A Protestant pastor and three other church members in northern Colombia, including an 80-year-old church elder, were murdered earlier this month in what human rights and church activists describe as a continued pattern of intimidation and violence against civilians by members of Colombia's armed factions. The recent killings, said the Council of Evangelical Churches of Colombia, a coalition of Protestant denominations, have "produced a new threat against defenseless civilian victims." A group of 25 armed men killed Miguel Mariano Posada, 52, pastor of an evangelical church in the community of Baltazan in the northern coastal province of Cordoba. Also killed, church officials said, were Ana Bernice Giraldo Velaquez, 25, a teacher and church secretary; Natividad Blaudon, 80, the church elder; and Julio Torres, 16, a community member. A statement by the evangelical council and the church-based peace group Justapaz did not detail who might have committed the murders, which occurred May 6 in an isolated rural community -- an area where several armed groups are active. But in the last year Colombian church groups, as well as human rights organizations in Colombia and the United States, have criticized both Colombia's leftist guerrillas and right-wing paramilitaries for targeting and murdering Roman Catholic and Protestant church leaders in the country's ongoing, 40-year civil war.
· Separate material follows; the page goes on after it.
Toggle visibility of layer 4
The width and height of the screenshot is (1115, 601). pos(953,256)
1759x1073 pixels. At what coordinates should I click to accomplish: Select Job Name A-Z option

Evangelicals Tried For ‘Hate Crime’ Violation
Compass News Service

Umbanda and Candomble spiritist groups in Brazil are pressing a lawsuit against Baptist pastor Joaquim de Andrade, 41, and Aldo dos Santos Menezes, 33, a deacon of the Anglican Church, in connection with an annual evangelistic outreach on the beaches of Sao Paulo state. Spiritists accuse the two men of violating Brazil’s “hate crime” law by distributing evangelistic tracts that, they say, disparage the African goddess Iemanja. They charge Andrade and Menezes with “inciting evangelicals to commit acts contrary to the liberty of religious belief.” At a hearing on April 16, a Sao Paulo judge found Andrade and Menezes guilty and fined them each 1,000 reais (about $300). The judge warned that if they did not stop proselytizing spiritists, they would face stiffer consequences next time. “This is a precedent-setting case,” said former Brazilian resident Paul Carden, director of the Centers for Apologetics Research. “If Christians cannot freely share their faith with interested bystanders in a public place without the potential of some punishment under the pretext of having committed a hate crime, then this profoundly alters the spiritual equation in that country.”